Les étudiants seront toujours des étudiants

idier Fischer, Flammarion, 2000, 611 p., 159 F.
Dans une passionnante histoire politique et sociale des étudiants, de la Libération à nos jours, Didier Fischer combat plusieurs clichés et met en évidence les grands traits d'une identité étudiante qui perdure depuis cinquante ans.

Le 8 janvier 1968, François Misoffe, ministre de la Jeunesse et des Sports, inaugure la piscine du campus universitaire de Nanterre qui vient juste de sortir de terre. Un étudiant l'interpelle : « J'ai lu votre Livre blanc. Six cents pages d'inepties. Vous ne parlez même pas des problèmes sexuels des jeunes. » Le ministre rétorque sereinement : « Si vous avez des problèmes de cet ordre, vous feriez mieux de plonger dans la piscine... » Quelques mois plus tôt, ce ministre vient de publier, à la demande du général de Gaulle, le Livre blanc de la jeunesse, un épais rapport dont les conclusions sont très rassurantes : la jeunesse française se sent bien dans cette France de la fin des années 60 ; tout va bien, Monsieur le Président... L'étudiant n'est autre que Daniel Cohn-Bendit, qui donne le ton de ce que seront, quelques mois plus tard, les événements de mai 1968 : « L'insolence de la jeunesse étudiante face au pouvoir politique... »

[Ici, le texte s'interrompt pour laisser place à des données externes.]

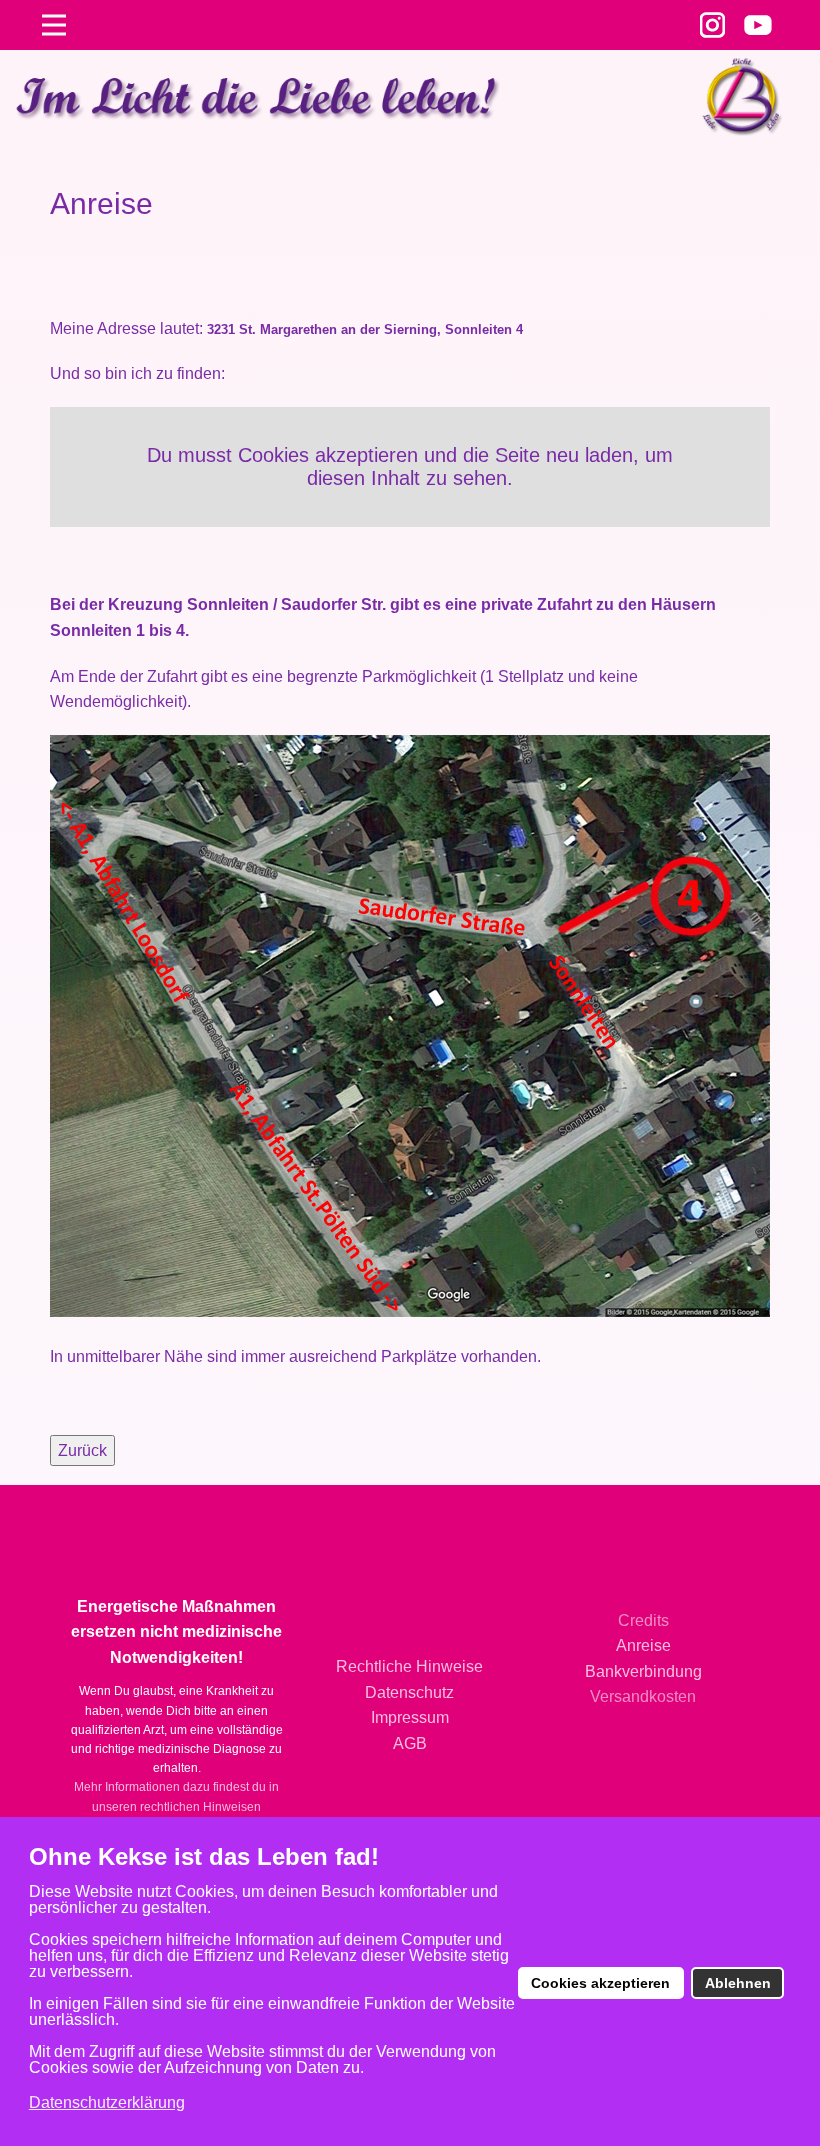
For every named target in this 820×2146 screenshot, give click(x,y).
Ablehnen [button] (738, 1983)
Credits (643, 1620)
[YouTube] (758, 25)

Il n'est pas sans intérêt de noter que c'est la question de la sexualité étudiante qui fournit à D. Cohn-Bendit son premier prétexte pour apostropher un ministre, remarque Didier Fischer dans la consistante synthèse historique qu'il vient de publier sur les étudiants français. Dans les années 60, ajoute-t-il, « à l'université comme dans la société, la sexualité est devenue un moyen d'épanouissement de l'individu » et un problème politique. Et dans les cités universitaires, la révolte gronde depuis déjà plusieurs années, contre les règlements qui empêchent filles et garçons de se rendre visite...

Les étudiants sont souvent perçus comme le fer de lance de l'agitation sociale, incarnant une jeunesse bouillonnante toujours prête à remettre en cause l'ordre établi. Ce n'est pourtant pas l'avis de D. Fischer. Il s'attache même, tout au long de son livre, à combattre cette représentation en montrant que leurs silences, voire leur indifférence, quant aux engagements politiques furent plus nombreux que leurs révoltes. Les agitations étudiantes, toujours spectaculaires, ne furent souvent que le fait de petites minorités.

Dans la traversée de cette deuxième moitié du xxe siècle, D. Fischer accorde cepen- dant un rôle d'exception à la décennie des années60. Cette période mérite que l'on s'y arrête : elle va entraîner une politisation du milieu étudiant dont on ne trouve aucun exemple, ni dans les années 50, ni à partir du milieu des années 70 jusqu'à aujourd'hui.